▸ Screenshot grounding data
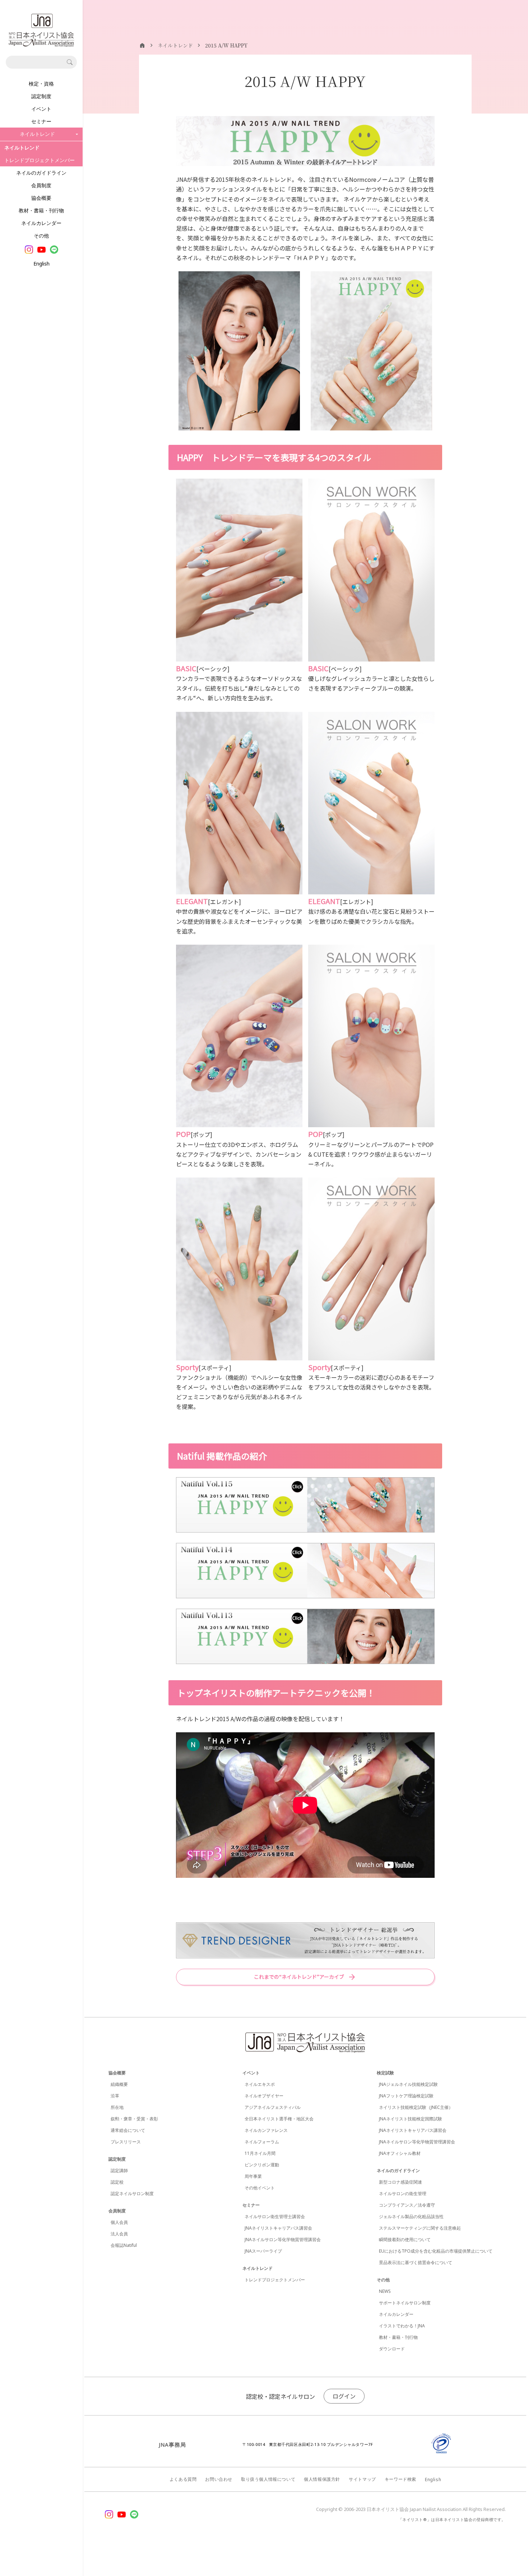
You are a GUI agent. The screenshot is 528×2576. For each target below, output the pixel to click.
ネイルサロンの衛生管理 (402, 2193)
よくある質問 (183, 2479)
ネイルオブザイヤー (264, 2096)
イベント (41, 108)
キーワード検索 (400, 2479)
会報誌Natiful (124, 2245)
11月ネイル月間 (260, 2153)
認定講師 (119, 2170)
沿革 (115, 2096)
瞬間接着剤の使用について (405, 2239)
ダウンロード (392, 2349)
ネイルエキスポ (260, 2084)
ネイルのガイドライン (41, 172)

▸ Task to complete
Each line from the one containing "ネイルサロンの衛生管理 (402, 2193)" through the last line of the entries above is to be returned exactly, and no others.

▸ Written solution
ネイルサロンの衛生管理 (402, 2193)
よくある質問 (183, 2479)
ネイルオブザイヤー (264, 2096)
イベント (41, 108)
キーワード検索 (400, 2479)
会報誌Natiful (124, 2245)
11月ネイル月間 (260, 2153)
認定講師 (119, 2170)
沿革 (115, 2096)
瞬間接着剤の使用について (405, 2239)
ダウンロード (392, 2349)
ネイルエキスポ (260, 2084)
ネイルのガイドライン (41, 172)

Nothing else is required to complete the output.